*SUPPLIED INFORMATION*

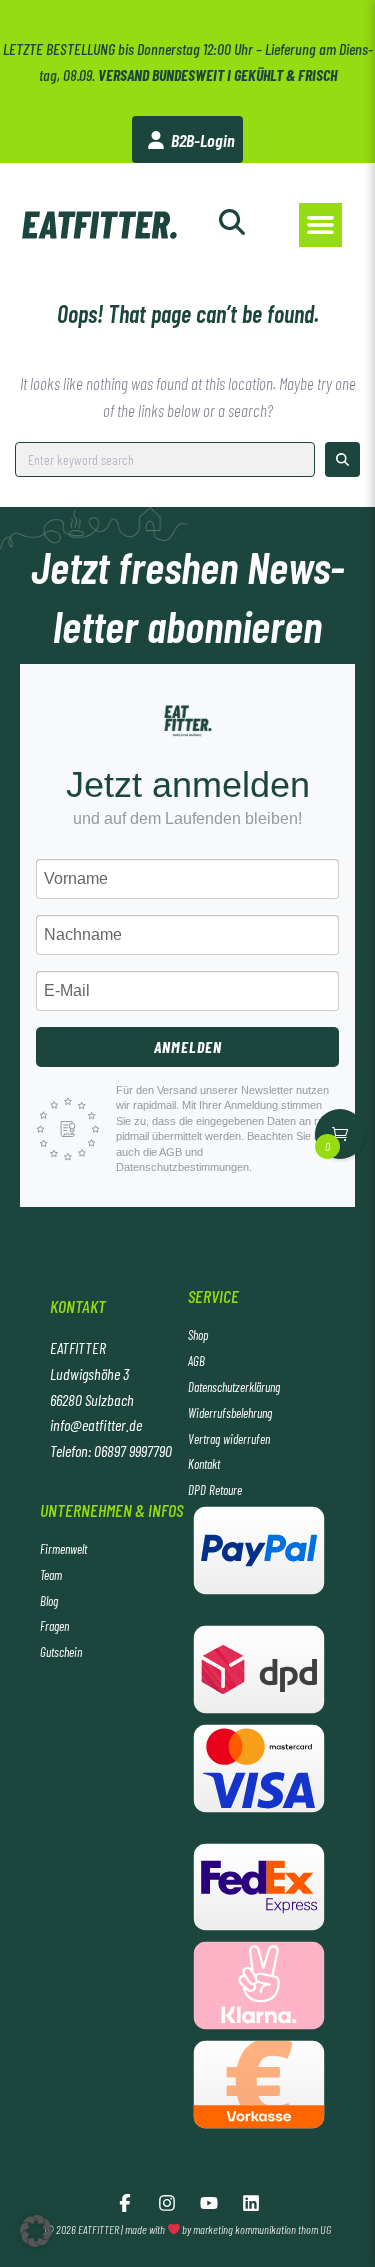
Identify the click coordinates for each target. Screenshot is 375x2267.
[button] (321, 225)
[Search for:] (165, 459)
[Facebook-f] (125, 2203)
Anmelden (188, 1046)
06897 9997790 (133, 1450)
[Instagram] (167, 2203)
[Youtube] (209, 2203)
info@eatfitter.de (96, 1424)
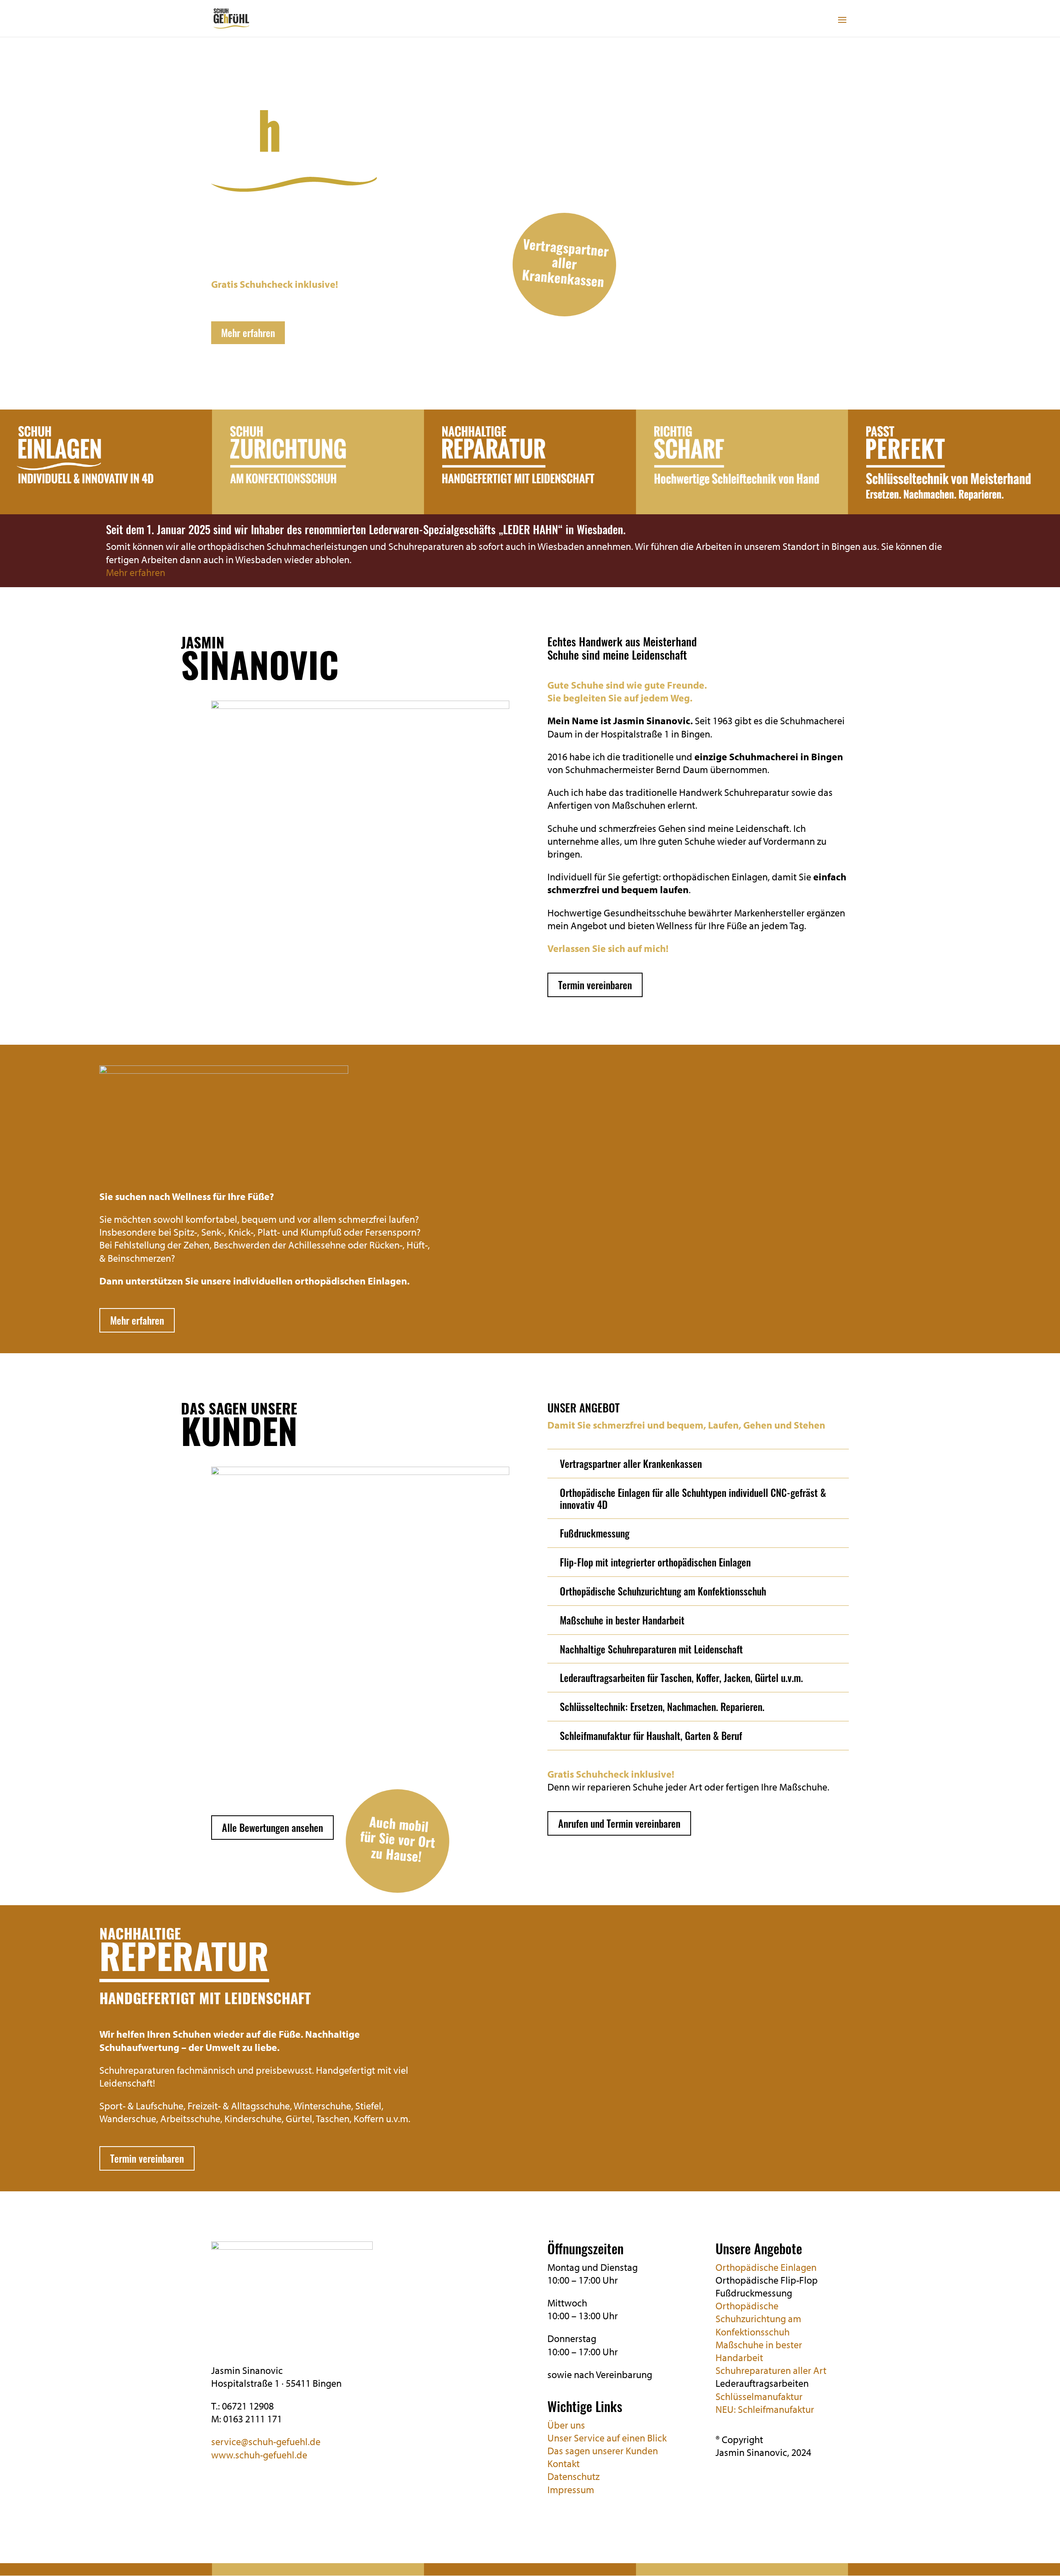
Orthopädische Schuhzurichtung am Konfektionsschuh (758, 2318)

*WHAT YOU WILL DO*
Output the full set of records above without changing a word, and drop the images.

*OUTPUT*
Identify the click coordinates for each target. Screenshot is 375x2267.
[button] (321, 225)
[Search for:] (165, 459)
[Facebook-f] (125, 2203)
Anmelden (188, 1046)
06897 9997790 (133, 1450)
[Instagram] (167, 2203)
[Youtube] (209, 2203)
info@eatfitter.de (96, 1424)
Orthopädische Schuhzurichtung am Konfektionsschuh (758, 2318)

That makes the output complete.